Almost simultaneously, both CEOs of global security companies Serco and GS4 have had to resign. Both these senior executives had fronted a dismal record of blatantly irresponsible corporate behaviour.
As the replacement CEO of one of them told MPs the other day, the company’s so-called tagging fiasco was caused by “mistakes in telling the difference between right and wrong.”
More precisely the senior management of both companies had clearly mislaid their moral compass. Unfortunately, it’s hardly a rarity these days, as the litany of scandals, fines and resignations shows all too clearly.
Just to take one example of mislaying a leader’s moral compass–when confronted with evidence of corruption in Mexico, Wal-Mart top executive focused more on damage control than on rooting out wrongdoing.

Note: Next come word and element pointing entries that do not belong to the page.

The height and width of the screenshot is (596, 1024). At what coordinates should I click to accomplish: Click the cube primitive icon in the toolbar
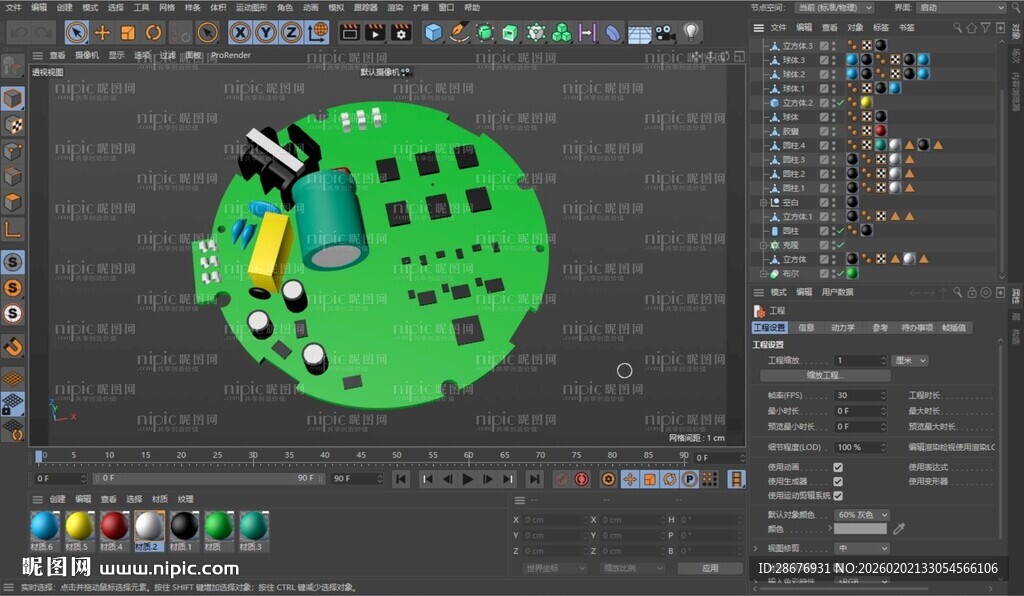(x=434, y=32)
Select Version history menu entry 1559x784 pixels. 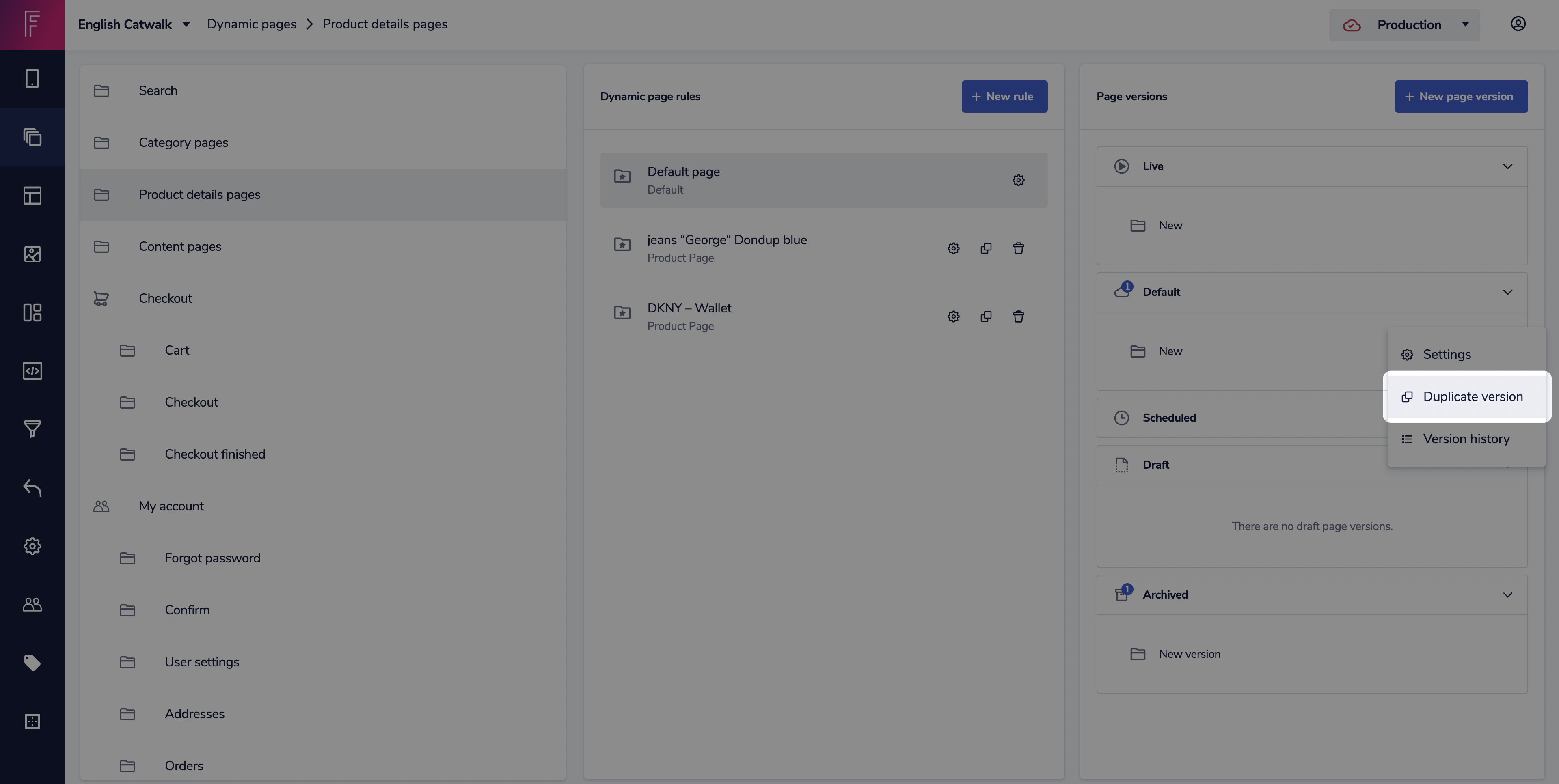click(x=1466, y=439)
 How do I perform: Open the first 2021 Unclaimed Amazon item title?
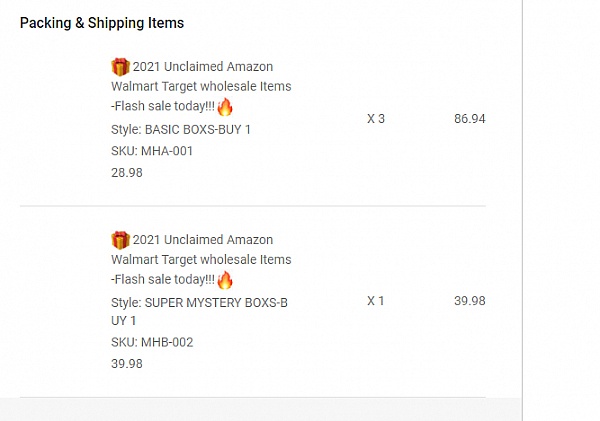click(201, 86)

When the bribery case was discussed in one meeting, H. Lee Scott Jr., then Wal-Mart’s chief executive, rebuked internal investigators for being persistent in pursuing the issue. He had the effrontery to complain they were being “overly aggressive.” 1
It takes months and probably years before a firm with a track record of a serious ethical failure wins back the trust and respect of the communities in which they operate.
At the UKs Co-op bank, the enforced exit of the former chairman Paul Flowers is mired in ethical failures. Literally years of energy and resource-draining attrition will follow, as probes seek to establish what happened to bring down the bank.
Similarly, although Barclays’ CEO Bob Diamond resigned in 2012 over the attempt to manipulate the interbank lending rate, his damaging unethical legacy lives on.
In fact, his replacement has publicly admitted it will take “at least five years” to restore the bank’s former reputation, and even this is beginning to look optimistic.
While many leaders puzzle over what it means to run a responsible business and shy away from talking about ethics in business, the price paid for not knowing keeps rising.
A study in 2009 found companies involved with a scandal suffered decreasing book and market leverage. The horse meat scandal involving Findus products for example, wiped £300m off Tesco’s market value. The company’s stock fell 1% because of the likely difficulty of regaining consumer confidence. 2
“It’s not just Findus that is going to suffer here, it’s the processed beef brand more generally,” said Vince Mitchell, professor of consumer marketing at Cass Business School in London.
When leaders leave behind them an ethical scandal, the price their organisations pay is like a typical iceberg—the true cost lies hidden below the water line.
Employees for example, are generally more reluctant to work for such companies–so the cost of recruitment rises significantly. Likewise the scandal-laden company finds it harder to retain staff.
Boeing, Wal Mart, Home Box Office, Hewlett Packard, Starwood Hotels and Resorts Worldwide, BP and Best Buy are all important corporation whose executives lost their moral compass and had to resign over an ethical issue.
The reverberations continue to bedevil their companies’ reputations, even though the original causes have perhaps long been forgotten.
1 How Will Wal-Mart’s Bribery Scandal Affect CEOs? ChiefExecutive.net, April 26 2012
2 S. Bonini, Corporate Scandals, Capital Structure and Contagion Effect New York University, Stern School of Business, New York, NY.